Aux courtisans, avec un signe de tête.
Messieurs, Dieu vous garde!
Il se jette dans un grand fauteuil et soupire profondément.
Ah!… j’ai bien mal dormi, monsieur de Bellegarde!
LE DUC, s’avançant avec trois profondes révérences
Mais, sire, on ne dort plus maintenant.
LE ROI, vivement
N’est-ce pas?
Tant l’état marche au gouffre et se hâte à grands pas!
LE DUC
Ah, sire! il est guidé d’une main forte et large…
LE ROI
Oui, le cardinal-duc porte une lourde charge!
LE DUC
Sire !…
LE ROI
A ses vieilles mains je devrais l’épargner.

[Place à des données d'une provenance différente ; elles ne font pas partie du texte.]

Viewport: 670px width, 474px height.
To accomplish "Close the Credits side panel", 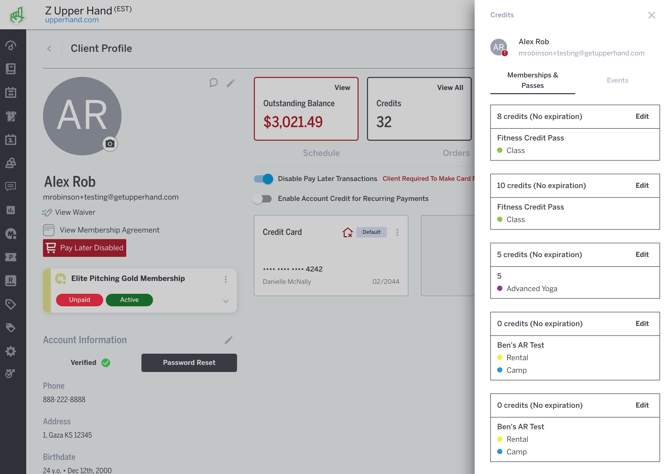I will coord(651,15).
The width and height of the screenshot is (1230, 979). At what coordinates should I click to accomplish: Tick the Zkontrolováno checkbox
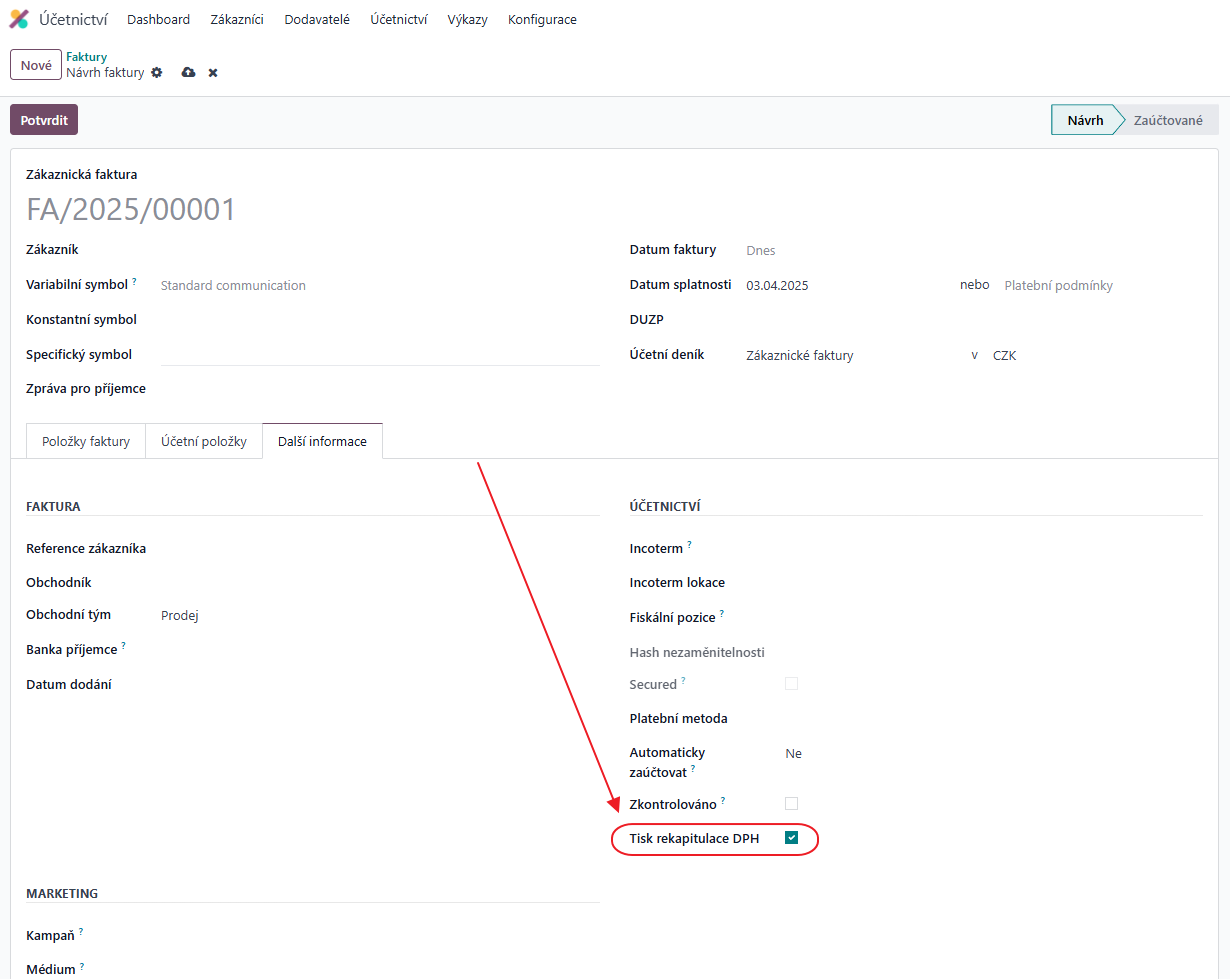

Mais, duc, – j’ai bien assez de vivre, sans régner!
LE DUC
Sire,… le cardinal n’est pas vieux…
LE ROI
Bellegarde!
Franchement, – nul ici n’écoute et ne regarde, –
Que pensez-vous de lui?
LE DUC
De qui, sire?
LE ROI
De lui.
LE DUC
De l’éminence?
LE ROI
Hé! oui.
LE DUC
Mon regard ébloui
Peut se fixer à peine…
LE ROI
Est-ce votre franchise?
Regardant autour de lui.
Pourtant point d’éminence ici, – rouge ni grise!

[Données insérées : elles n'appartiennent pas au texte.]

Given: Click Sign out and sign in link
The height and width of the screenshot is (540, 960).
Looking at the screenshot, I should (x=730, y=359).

Pas d’espion! Parlez, que craignez-vous? Le roi
Veut votre avis tout franc sur le cardinal.
LE DUC
Quoi!
Tout franc, sire?
LE ROI
Tout franc.
LE DUC, hardiment
Eh bien ! C’est un grand homme.
LE ROI
Au besoin, n’est-ce pas, vous l’iriez dire à Rome?
Entendez-vous? L’état souffre, entendez-vous bien?
Entre lui qui fait tout, et moi qui ne suis rien.
LE DUC
Ah !…
LE ROI
Règle-t-il pas tout, paix, guerre, états, finances?
Fait-il pas lois, édits, mandements, ordonnances?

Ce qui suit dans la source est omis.